[Asia Economy Reporter Minji Lee] As the Vietnamese stock market, which had been soaring, takes a breather, investors are facing increasing concerns. The VN Index, the representative index of the Vietnamese stock market, has been breaking record highs day after day but is now undergoing a correction just before reaching the 1400 level.
According to the financial investment industry on the 15th, the VN Index closed at 1361.72 the previous day. On the 4th, the VN Index recorded a closing price of 1374.05, threatening the 1400 level, but has since shown a sideways movement. Six months ago, the VN Index was hovering around the 1100 level but then surged vertically to the high 1300s. This significant rise in the index was driven by the recovery in manufacturing based on economic recovery along with COVID-19 vaccinations.
Thanks to the rise in the Vietnamese stock market, related funds also posted strong performances.

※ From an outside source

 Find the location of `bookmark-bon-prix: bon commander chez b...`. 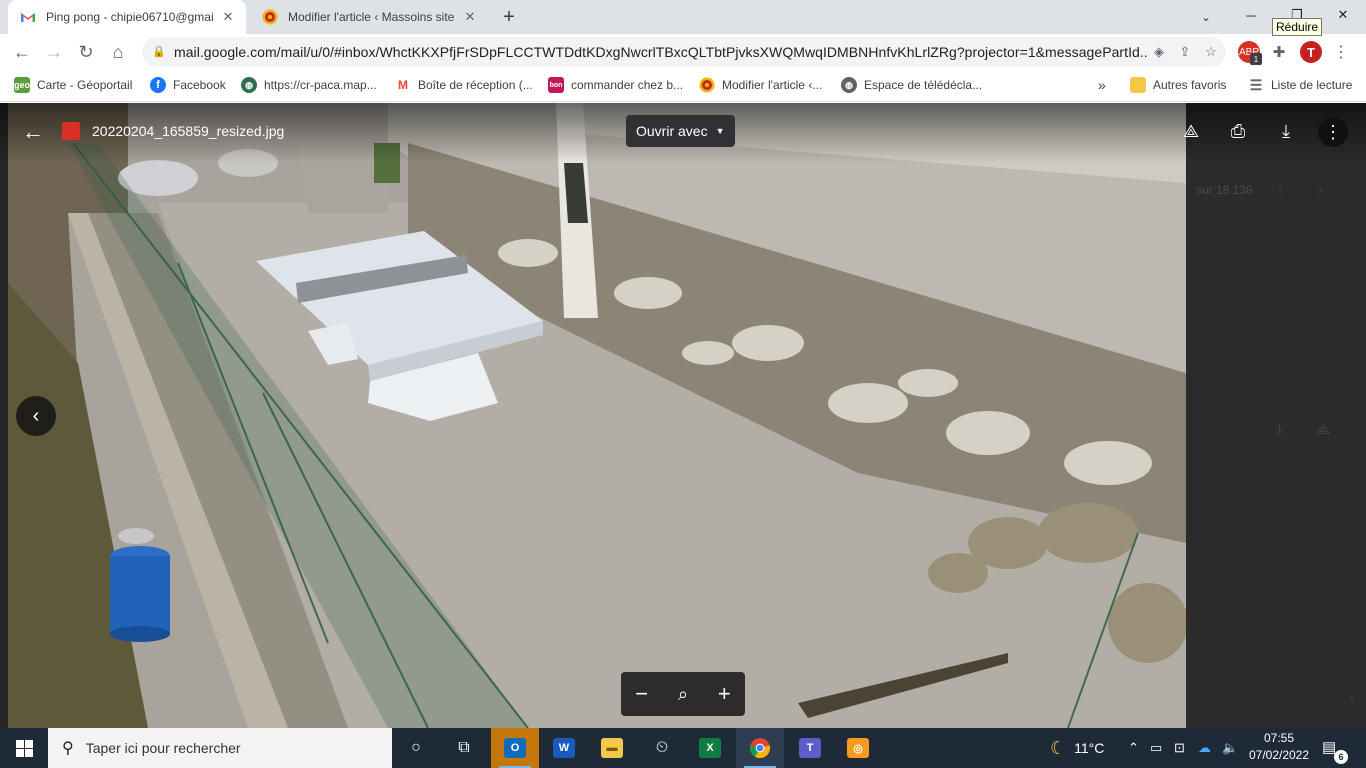

bookmark-bon-prix: bon commander chez b... is located at coordinates (616, 85).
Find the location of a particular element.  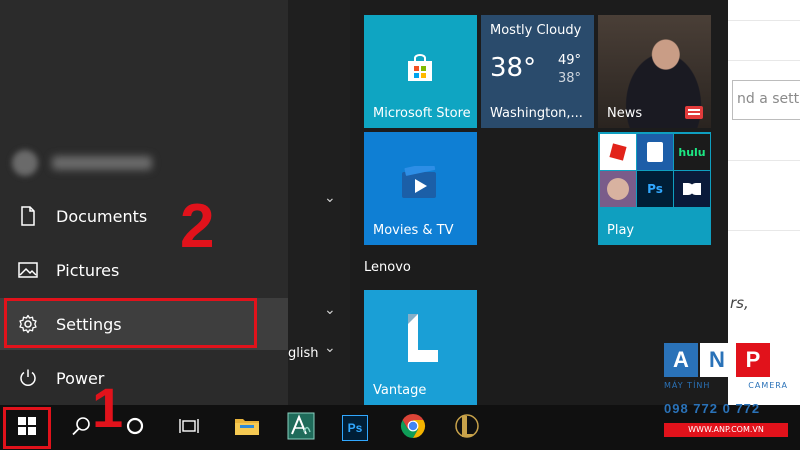

tile-label: Microsoft Store is located at coordinates (422, 114).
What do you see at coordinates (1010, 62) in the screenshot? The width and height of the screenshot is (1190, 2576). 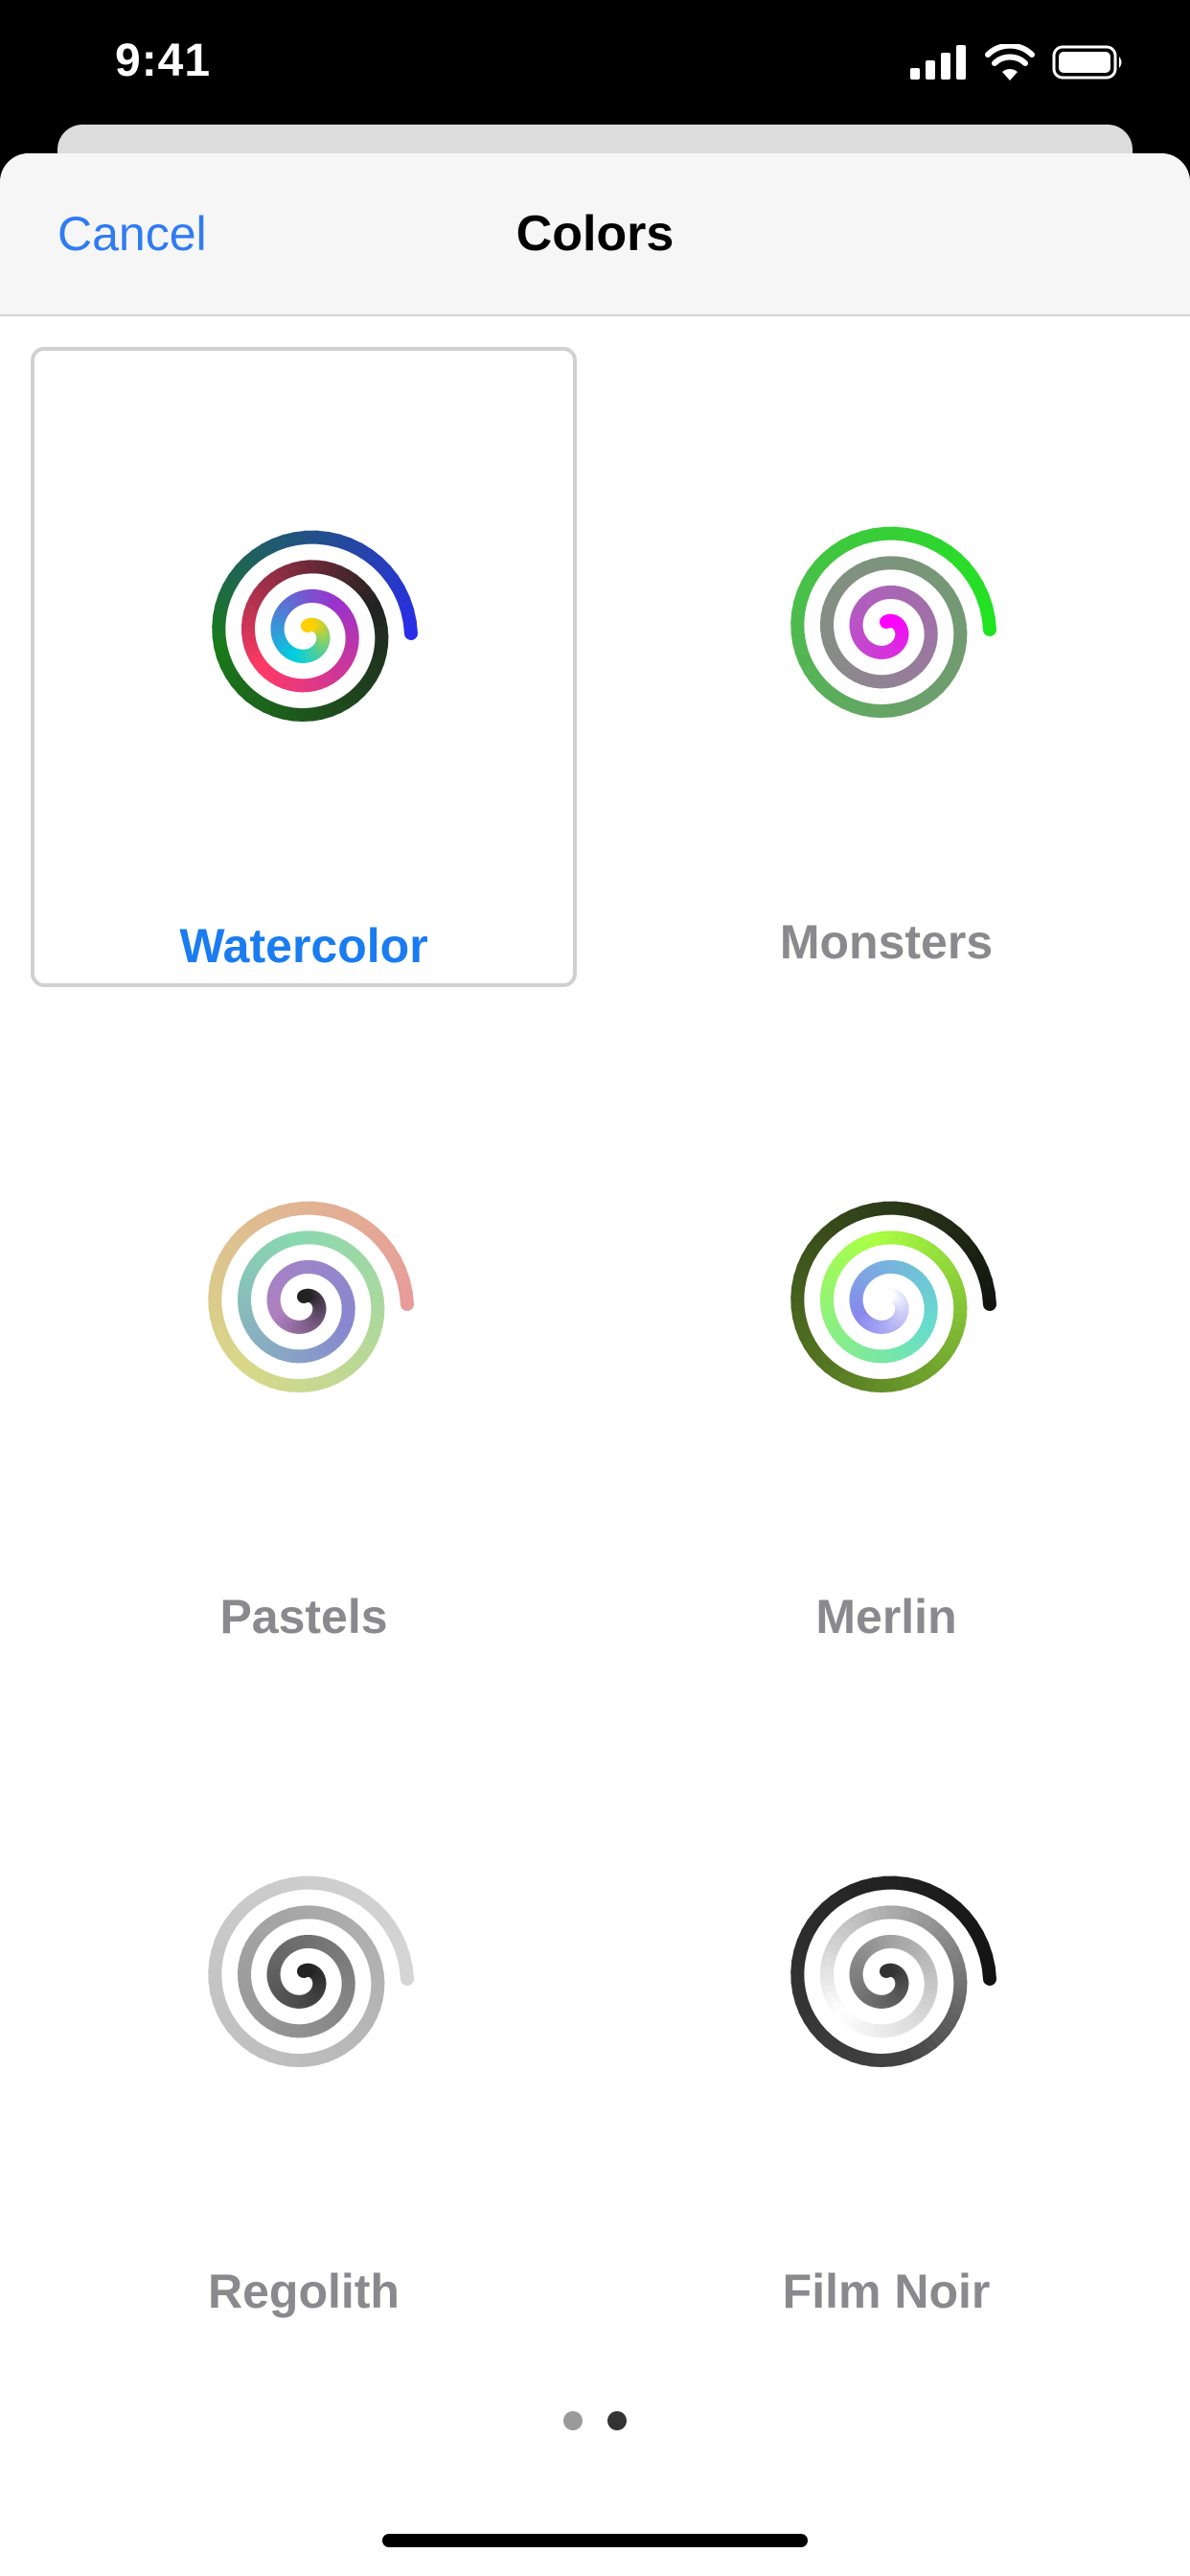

While domestic equity funds rose about 10% this year, Vietnamese funds increased by an average of about 26%. According to financial information provider FnGuide, the ‘KINDEX Vietnam VN30 Leverage Exchange Traded Fund (ETF)’, which seeks twice the index performance, and the ‘NH-Amundi Vietnam Leverage Securities Investment Trust’, which aims for 1.5 times the return, recorded year-to-date returns of 60% and 57%, respectively.

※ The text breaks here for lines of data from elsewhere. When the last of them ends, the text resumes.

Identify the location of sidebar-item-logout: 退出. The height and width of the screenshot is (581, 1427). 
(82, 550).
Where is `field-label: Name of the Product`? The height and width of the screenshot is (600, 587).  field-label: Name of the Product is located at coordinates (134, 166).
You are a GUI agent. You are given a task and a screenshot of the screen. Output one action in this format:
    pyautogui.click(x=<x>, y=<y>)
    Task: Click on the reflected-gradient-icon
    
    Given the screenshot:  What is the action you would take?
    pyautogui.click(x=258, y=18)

Domestic investors appear to be using the rise in the Vietnamese stock market as an opportunity to realize profits. Since the beginning of the year, 404 billion KRW has been withdrawn from Vietnamese funds. As the market reached an all-time high, the demand to realize profits has increased.
The fact that the past ‘Vietnam investment boom’ ended with losses for investors who invested in related funds also seems to have increased the desire to realize profits. Domestic investors actively invested in the Vietnamese stock market in 2008 and 2018 based on rosy prospects, but the market then plunged about 20% from its peak due to the financial crisis, the US-China trade war, and the rise in the dollar’s value.
In the securities industry, it is believed that investing in funds or related stocks with high proportions of essential consumer goods, materials, and real estate sectors can improve returns. So-yeon Lee, a researcher at Korea Investment & Securities, advised, "As fiscal policy shifts growth from export-led manufacturing in the first half to domestic demand-centered growth, selective investment is necessary."